Write out every line of the records below word for word, leaving out the pictures.
Begin Exercise material
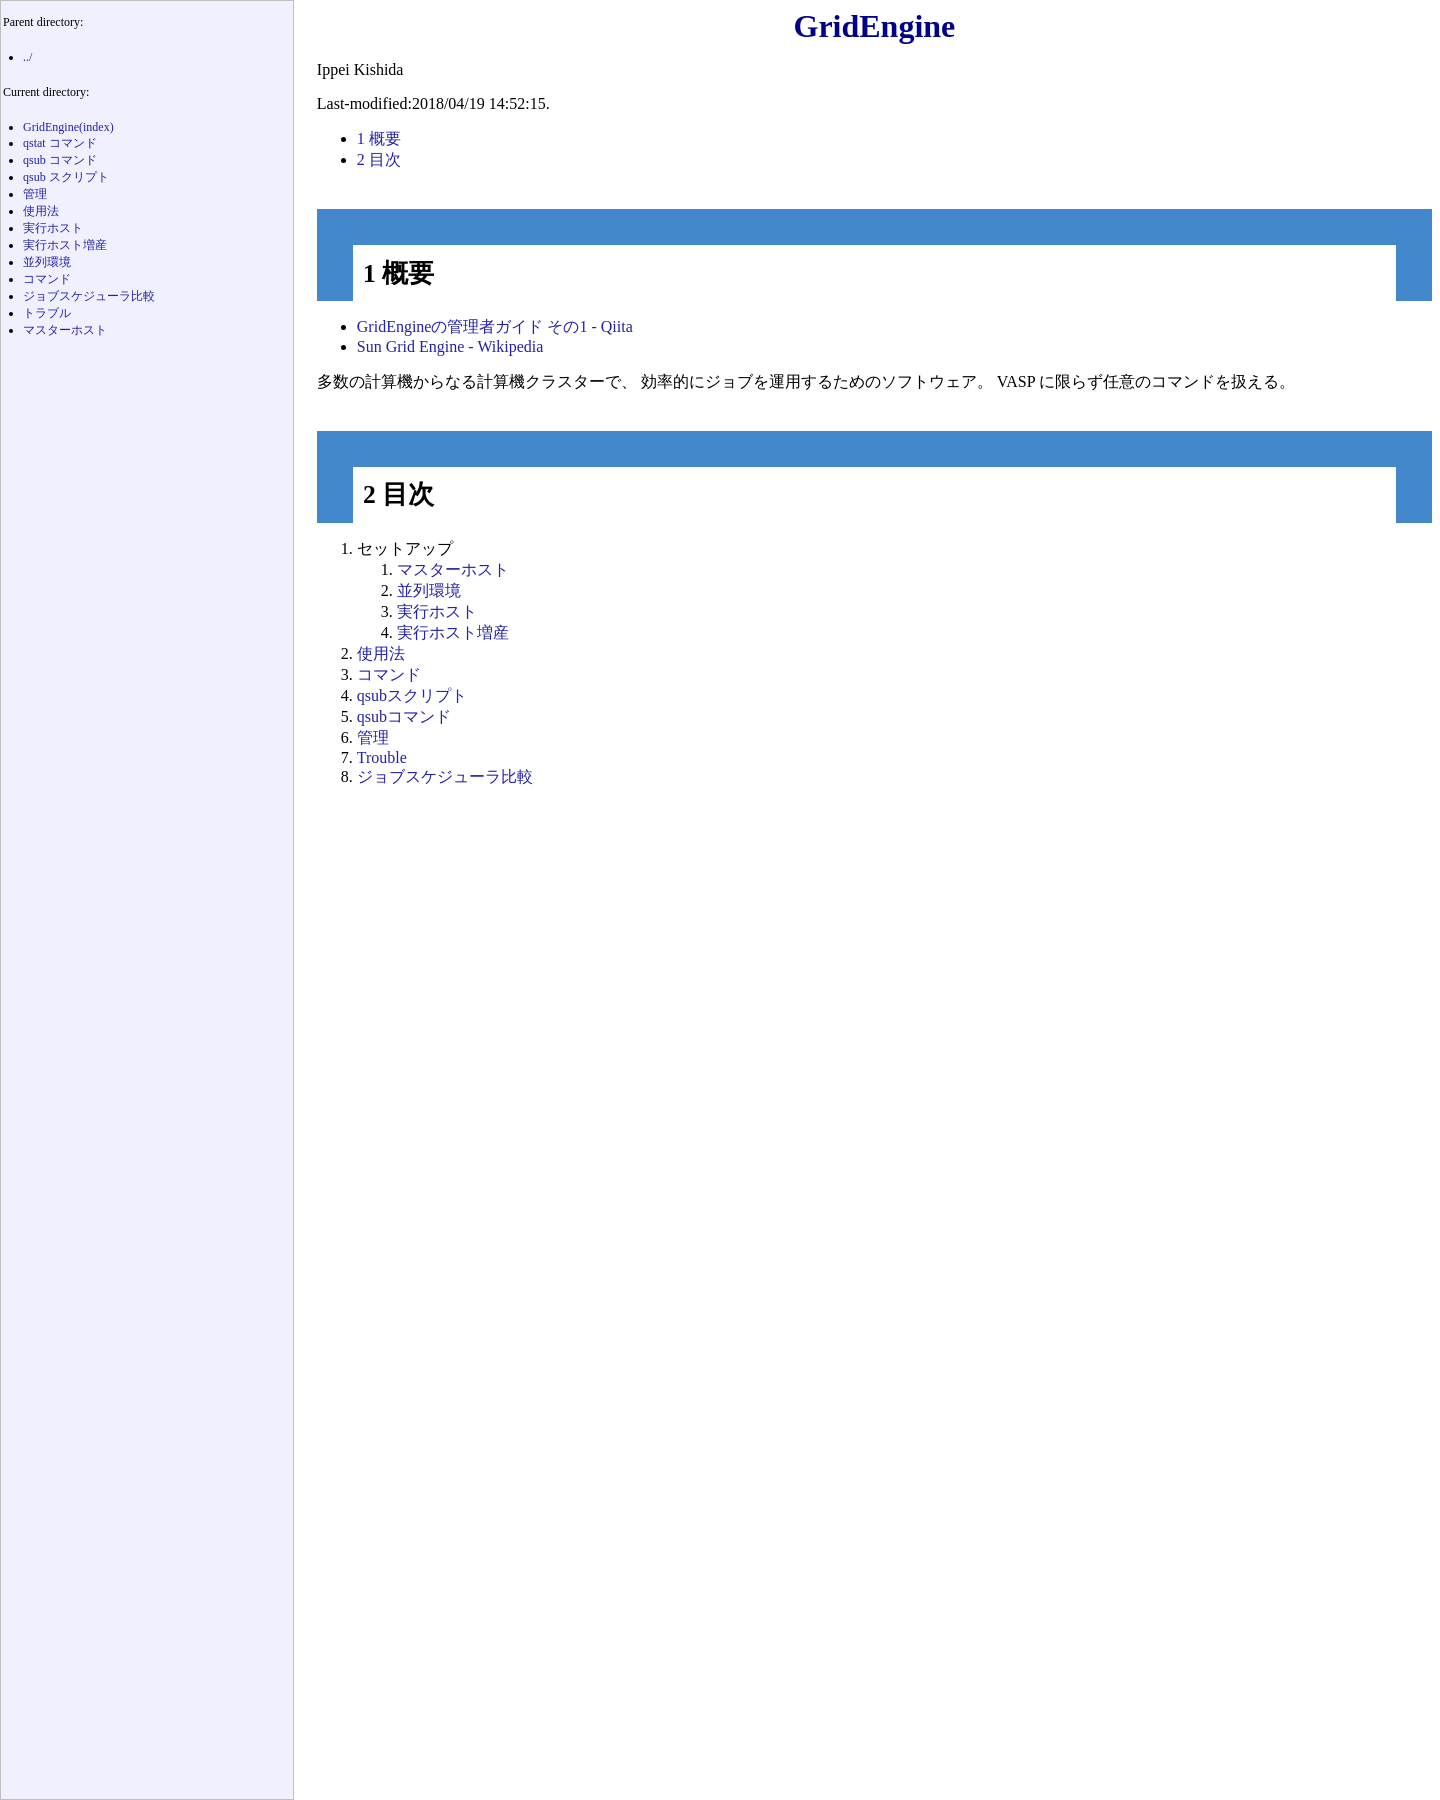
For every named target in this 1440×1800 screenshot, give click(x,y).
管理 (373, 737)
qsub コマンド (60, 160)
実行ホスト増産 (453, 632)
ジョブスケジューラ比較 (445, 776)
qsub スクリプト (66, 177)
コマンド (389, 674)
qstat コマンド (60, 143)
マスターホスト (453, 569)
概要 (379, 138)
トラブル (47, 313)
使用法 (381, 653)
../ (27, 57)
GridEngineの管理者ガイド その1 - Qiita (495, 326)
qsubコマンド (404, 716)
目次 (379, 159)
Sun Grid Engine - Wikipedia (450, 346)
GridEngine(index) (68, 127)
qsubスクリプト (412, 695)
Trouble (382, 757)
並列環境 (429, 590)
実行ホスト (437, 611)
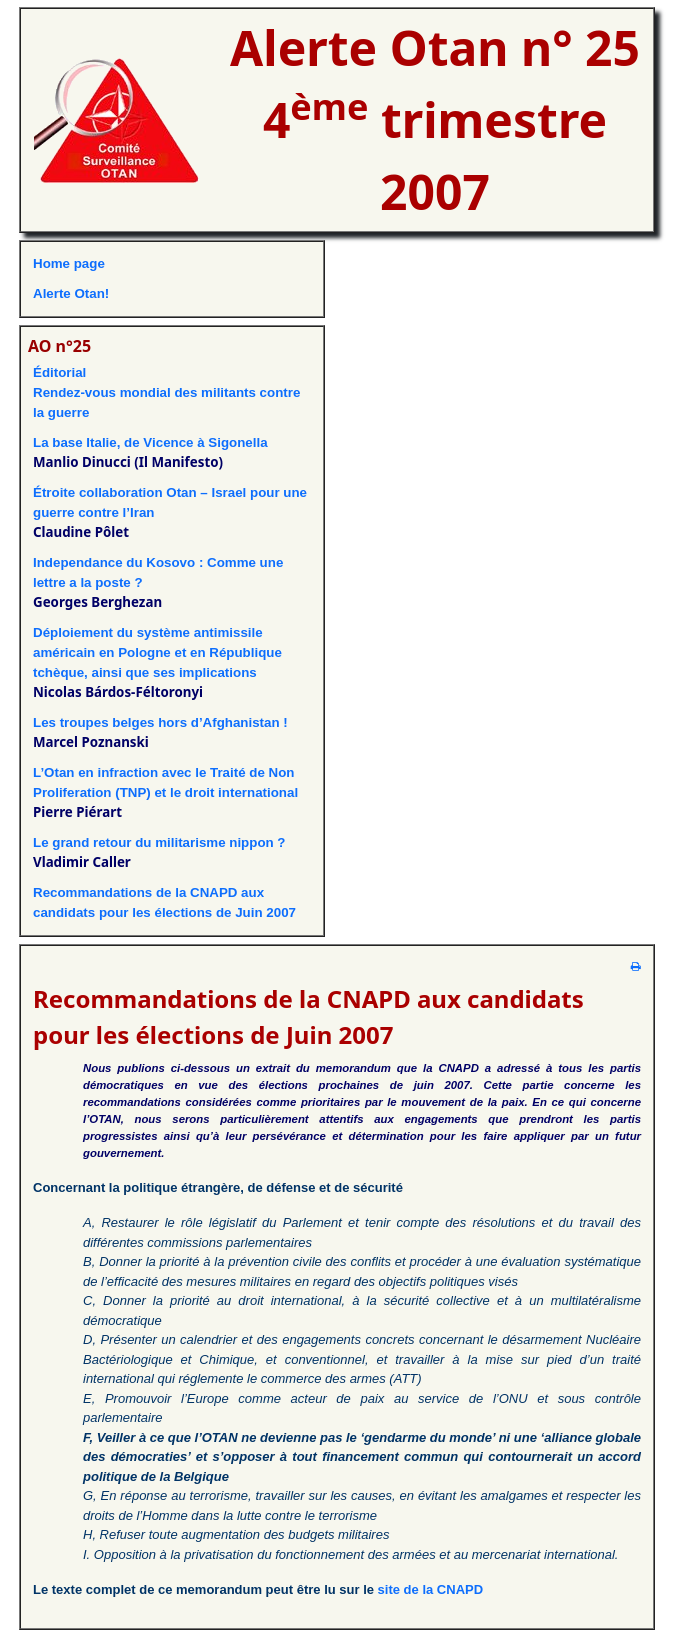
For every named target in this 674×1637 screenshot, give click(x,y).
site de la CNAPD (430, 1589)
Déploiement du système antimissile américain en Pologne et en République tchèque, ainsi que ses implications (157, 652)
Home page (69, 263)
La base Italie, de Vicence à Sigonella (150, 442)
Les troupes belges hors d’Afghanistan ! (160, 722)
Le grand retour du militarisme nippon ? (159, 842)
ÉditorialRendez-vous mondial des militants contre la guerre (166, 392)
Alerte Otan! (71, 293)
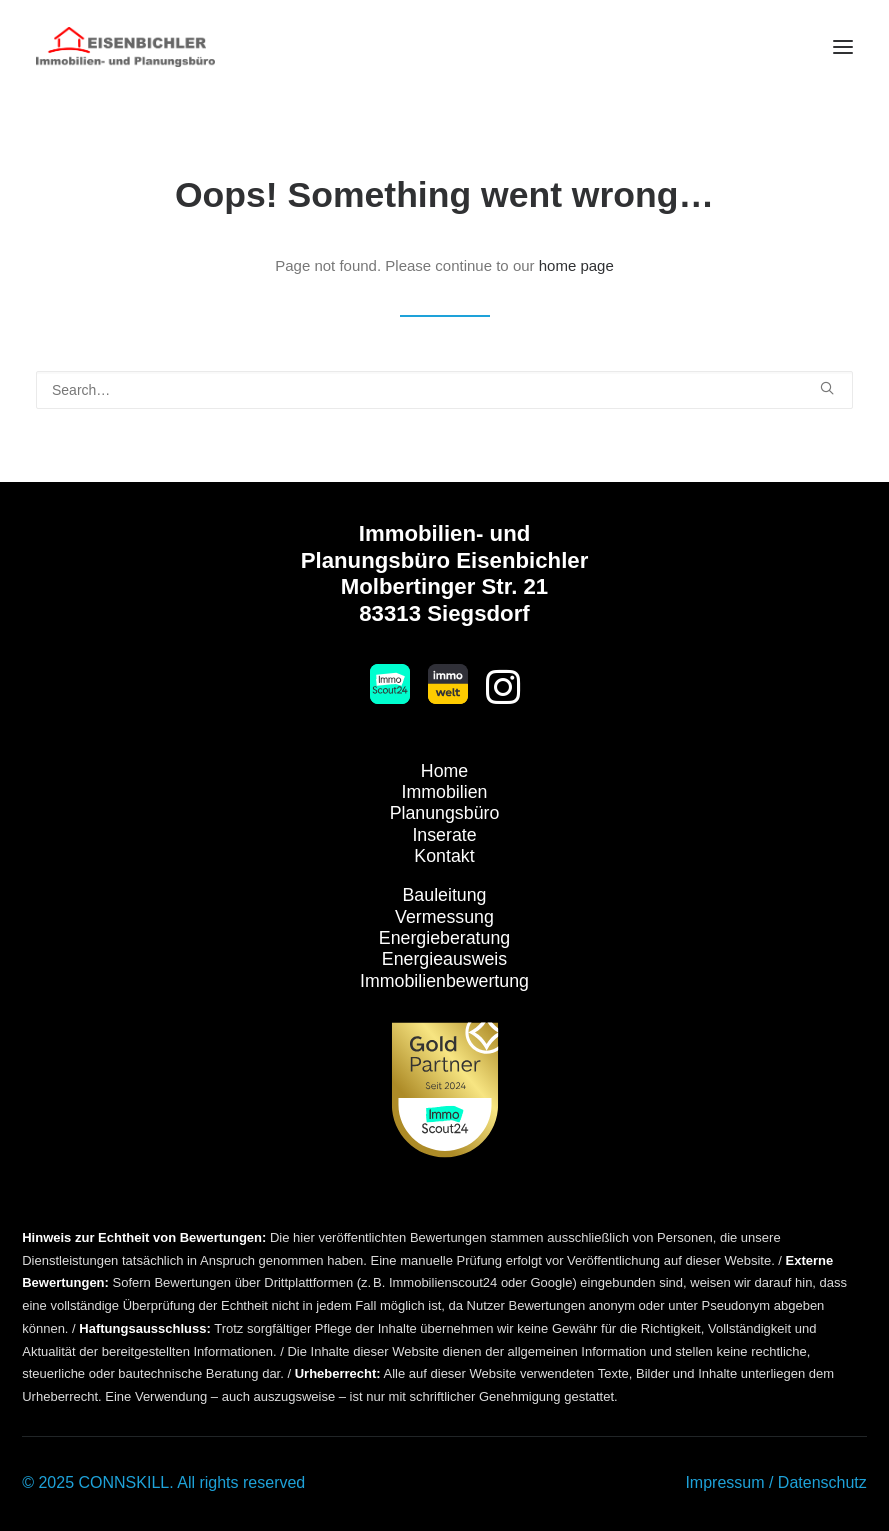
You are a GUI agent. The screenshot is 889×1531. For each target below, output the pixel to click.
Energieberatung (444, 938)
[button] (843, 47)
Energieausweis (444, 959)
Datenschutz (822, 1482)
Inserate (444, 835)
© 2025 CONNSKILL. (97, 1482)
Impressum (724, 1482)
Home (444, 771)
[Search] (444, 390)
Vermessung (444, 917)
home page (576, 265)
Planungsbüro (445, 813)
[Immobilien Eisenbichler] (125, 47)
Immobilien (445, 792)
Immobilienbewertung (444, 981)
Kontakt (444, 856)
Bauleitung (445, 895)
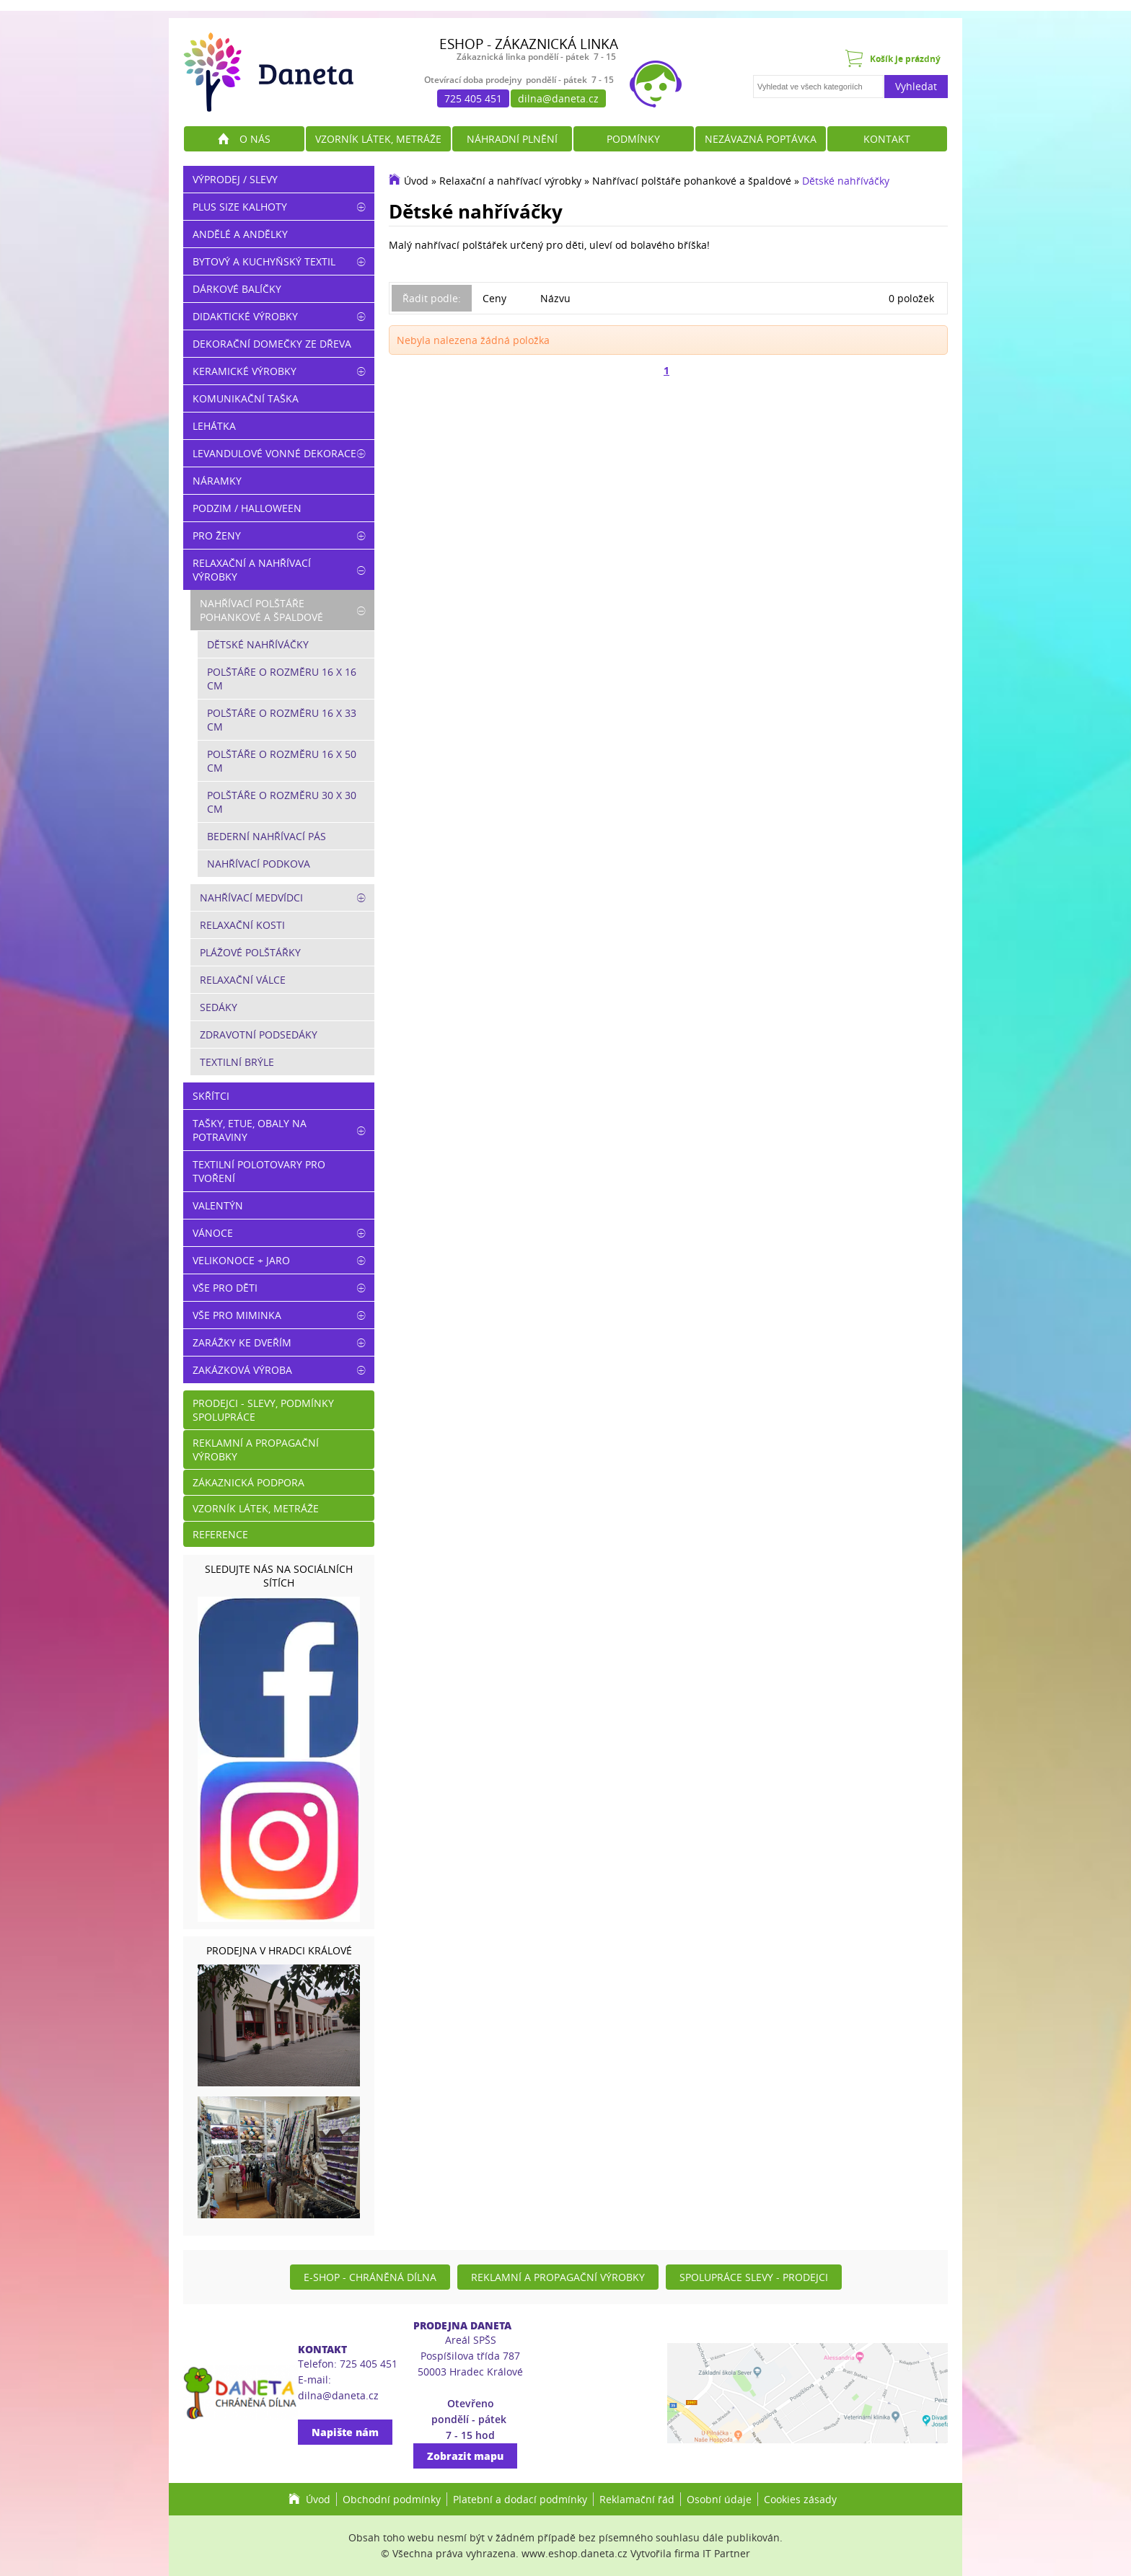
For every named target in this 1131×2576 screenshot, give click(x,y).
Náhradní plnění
End Exercise material
§ Exercise solution:
For every named target in this 1440×1800 screenshot, give click(x,y).
管理 (373, 737)
qsub コマンド (60, 160)
実行ホスト増産 (453, 632)
ジョブスケジューラ比較 (445, 776)
qsub スクリプト (66, 177)
コマンド (389, 674)
qstat コマンド (60, 143)
マスターホスト (453, 569)
概要 (379, 138)
トラブル (47, 313)
使用法 (381, 653)
../ (27, 57)
GridEngineの管理者ガイド その1 - Qiita (495, 326)
qsubコマンド (404, 716)
目次 (379, 159)
Sun Grid Engine - Wikipedia (450, 346)
GridEngine(index) (68, 127)
qsubスクリプト (412, 695)
Trouble (382, 757)
並列環境 (429, 590)
実行ホスト (437, 611)
For every named target in this 674×1637 screenshot, give click(x,y).
site de la CNAPD (430, 1589)
Déploiement du système antimissile américain en Pologne et en République tchèque, ainsi que ses implications (157, 652)
Home page (69, 263)
La base Italie, de Vicence à Sigonella (150, 442)
Les troupes belges hors d’Afghanistan ! (160, 722)
Le grand retour du militarisme nippon ? (159, 842)
ÉditorialRendez-vous mondial des militants contre la guerre (166, 392)
Alerte Otan! (71, 293)
You are a GUI agent. The screenshot is 889×1531. For each target below, output the pixel to click.
Energieberatung (444, 938)
[button] (843, 47)
Energieausweis (444, 959)
Datenschutz (822, 1482)
Inserate (444, 835)
© 2025 CONNSKILL. (97, 1482)
Impressum (724, 1482)
Home (444, 771)
[Search] (444, 390)
Vermessung (444, 917)
home page (576, 265)
Planungsbüro (445, 813)
[Immobilien Eisenbichler] (125, 47)
Immobilien (445, 792)
Immobilienbewertung (444, 981)
Kontakt (444, 856)
Bauleitung (445, 895)
For every named target in this 1131×2576 screenshot, give click(x,y).
Náhradní plnění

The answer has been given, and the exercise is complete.